It was a picture-perfect day in the Bronx as the Yanks battled the Seattle Mariners. The sun was up, the sky was clear and there was a buzz in the air. Today marked the return to the mound by Andy Pettitte, and it couldn't have come at a better time.
The Yankees have been slow to start considering where many thought they would be by now during spring training. They have had to deal with numerous injuries to key players, including to Michael Pineda and Mariano Rivera, who are mostly likely done for the entire season.
The pitching struggled in April and even saw Freddy Garcia demoted to the bullpen. Even though he now seems locked in, CC Sabathia's ERA did not reflect his wins record in April. Phil Hughes looked terrible in the rotation, but now seems to be in control in his last two starts, as he has saved his spot in the rotation.
Andy Pettitte's return was anticipated and welcomed by the fans not only for nostalgic reasons, but for what he can do for the Bronx Bombers as well. Especially with the absence of Rivera, Pettitte's leadership and experience is a necessity for the young bullpen.

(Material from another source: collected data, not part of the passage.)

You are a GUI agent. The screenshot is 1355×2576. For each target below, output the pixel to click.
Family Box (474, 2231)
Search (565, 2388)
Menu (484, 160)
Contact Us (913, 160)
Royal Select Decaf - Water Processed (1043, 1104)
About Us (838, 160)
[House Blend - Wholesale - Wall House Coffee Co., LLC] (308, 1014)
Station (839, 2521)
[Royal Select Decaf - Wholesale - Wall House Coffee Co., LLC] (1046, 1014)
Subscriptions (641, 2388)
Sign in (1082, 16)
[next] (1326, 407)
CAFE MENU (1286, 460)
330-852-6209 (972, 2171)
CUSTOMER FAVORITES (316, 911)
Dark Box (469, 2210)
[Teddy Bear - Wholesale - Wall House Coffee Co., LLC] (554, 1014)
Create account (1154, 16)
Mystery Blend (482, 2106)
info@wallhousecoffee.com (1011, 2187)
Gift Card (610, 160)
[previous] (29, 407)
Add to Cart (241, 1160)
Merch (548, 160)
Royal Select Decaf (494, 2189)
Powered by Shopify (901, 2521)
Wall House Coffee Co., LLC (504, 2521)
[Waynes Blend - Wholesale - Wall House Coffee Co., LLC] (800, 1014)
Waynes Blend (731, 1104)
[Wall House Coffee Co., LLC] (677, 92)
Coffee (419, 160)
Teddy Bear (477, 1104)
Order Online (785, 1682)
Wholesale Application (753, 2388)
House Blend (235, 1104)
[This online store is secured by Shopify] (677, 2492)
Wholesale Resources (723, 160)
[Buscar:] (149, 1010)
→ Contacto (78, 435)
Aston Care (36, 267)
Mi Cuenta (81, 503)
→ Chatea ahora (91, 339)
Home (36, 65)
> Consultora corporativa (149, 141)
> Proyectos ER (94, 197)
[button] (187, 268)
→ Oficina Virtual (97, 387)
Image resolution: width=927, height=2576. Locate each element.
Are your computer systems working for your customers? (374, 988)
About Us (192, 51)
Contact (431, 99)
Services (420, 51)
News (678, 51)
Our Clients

"I'm excited," Pettitte said earlier this week. "So excited to just get back in uniform and get back with the guys, and just hang with them on the bench and stuff like that. The fans [coming to see] me making my starts down in the Minor Leagues, that's just been awesome and stuff like that. It's time now."
"I think that now that everyone's starting to throw the ball better, it takes a little pressure off of him," Girardi said. "I think people were looking at him coming back and being somewhat of a guy that can stabilize the rotation. Now, it looks like it's stabilizing more before he got here."Jim McIsaac/Getty Images
Girardi said he hopes to see Pettitte pitch at 88 mph early on this season, and hopes that Pettitte's adept ability to self correct on the mound will remain.
"He understands what he needs to do -- to get his sinker down, or to get more depth on his curveball," Girardi said. "I think he knows how to make those adjustments. The one thing I don't think he's forgotten how to do is how to pitch and how to make adjustments. I think adjustments, sometimes, as you get older are maybe a little bit easier because you've had to make them along the way."
On Sunday afternoon, Pettitte entered the game and left the game with a standing ovation from the crowd. He went six-and-one-third innings, allowing seven hits, four earned runs, three walks and two strikeouts on 94 pitches for a recorded loss. Pettitte seemed to have a few problems with his command, but this could easily be addressed and adjusted with more practice and more game time.
Pettitte brings a sense of comfort and normalcy back to New York. His first outing was not a perfect return, but it did prove one thing for certain. Pettitte still has the ability to go the distance in the game, and his velocity looks as if it hasn't changed from 2010, which is nothing but hopeful for the Yanks as the season progresses.